Already on GitHub? Sign in to your account

Large (30-40MB) data chunks loaded through imports are copied over each VU #3515

Closed
Dasha27 opened this issue Dec 20, 2023 · 9 comments
Closed

Comments

@Dasha27
Copy link

Dasha27 commented Dec 20, 2023

Brief summary

k6 consumes a lot of memory when using imports. Any non-empty import affects the test which causes a problem with running stability tests.

k6 version

k6 v0.46.0, go1.21.0

OS

Debian 11

Docker version and image (if applicable)

No response

Steps to reproduce the problem

We use several scripts with imports like this:

import http from 'k6/http';
import exec from 'k6/execution'
import {check, fail, sleep, group} from 'k6';
import {sha512} from 'k6/crypto';
import {getSession} from '../start_session.js';
import {headers, env, testType, testConfig, trendStats, testTags} from "../constants.js"
import {name, config} from "../configuration.js"
import {generatePayload1, generatePayload2, generatePayload3, generatePayload4} from "../payload.js";
import {function1, function2, function3} from "../functions.js";

The test with such imports consumes all the memory of the load generator (16 GB) within 1 hour of a fix-load test with 5000 VUs.

Here in file you can see the memory consumption for 500 VUs
k6_mem_deduplicated.log

Expected behaviour

The test should run without any memory leaks even on the high load and using different imports.

Actual behaviour

The test consumes all the memory within a quite short period. It happens even without using any xk6 extensions and writing any logs/artifacts. Using only one file without any imports (except k6 libraries) works fine and without memory leaks.

@joanlopez
Copy link
Contributor

Hi @Dasha27,

Thanks for details. I'll try to reproduce it.

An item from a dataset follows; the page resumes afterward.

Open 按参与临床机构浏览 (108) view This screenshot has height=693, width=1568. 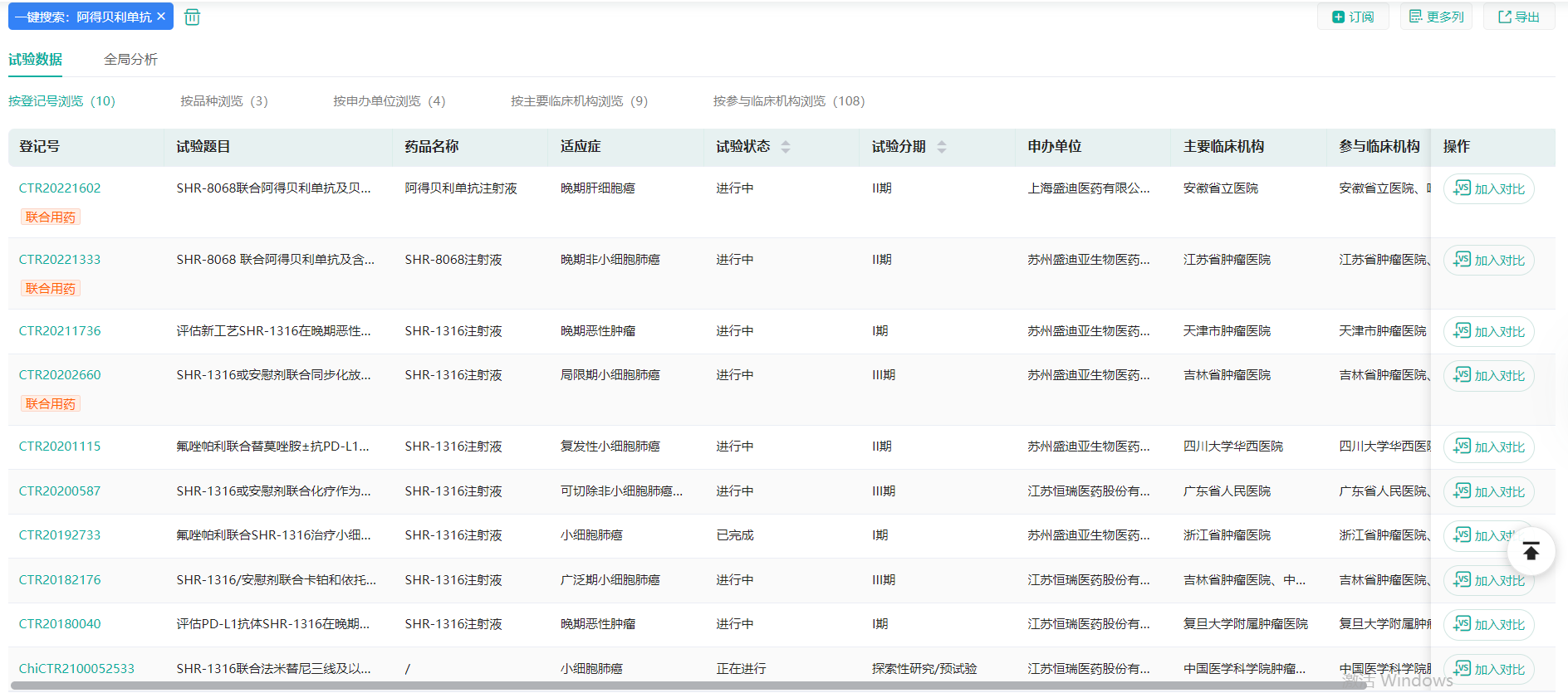pos(788,101)
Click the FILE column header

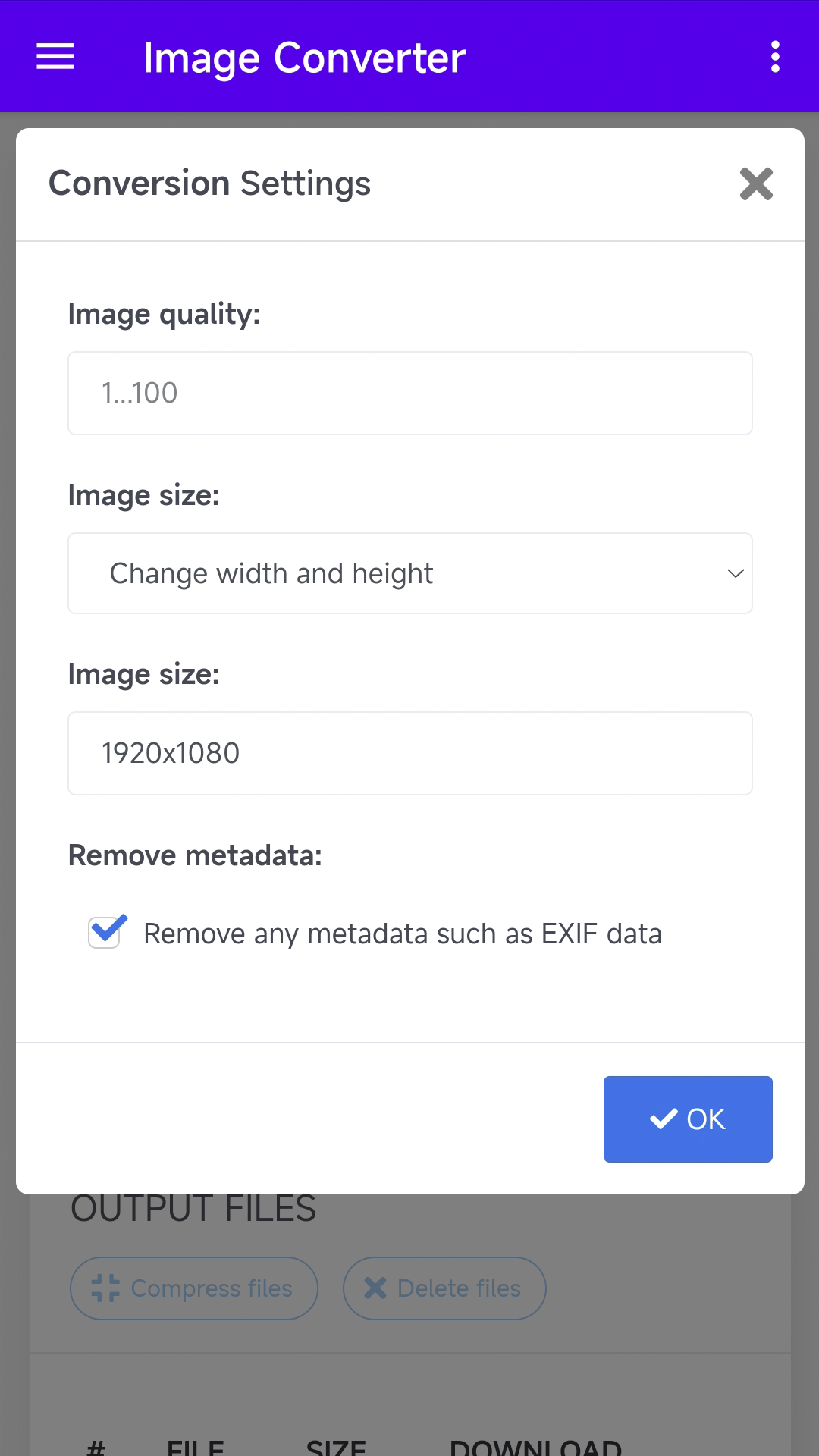click(196, 1447)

But meanwhile, would you be able to to share a minimal reproducible example?
I see a lot of custom files (e.g. start_session.js, constants.js, configuration.js, payload.js, etc), and I guess whatever that's there could make the difference.

Thanks!

@Dasha27
Copy link
Author

Dasha27 commented Dec 20, 2023

Hi @joanlopez,

Sure, here are some examples of the custom files.
start_session.txt
constants.txt
functions.txt
payload.txt
configuration.txt

@joanlopez
Copy link
Contributor

joanlopez commented Dec 20, 2023

Sorry @Dasha27, but I still cannot see what the main (default) test function actually does in your case, so although I appreciate you shared the helper files imported (what you pointed as what seems to be reason of huge memory consumption), I'd need to at least have a clue of how the test looks like (from the initial message I can only see the list of imports), to understand how those 5000VUs will behave, and what could be causing the memory consumption (ideally try to reproduce it and profile).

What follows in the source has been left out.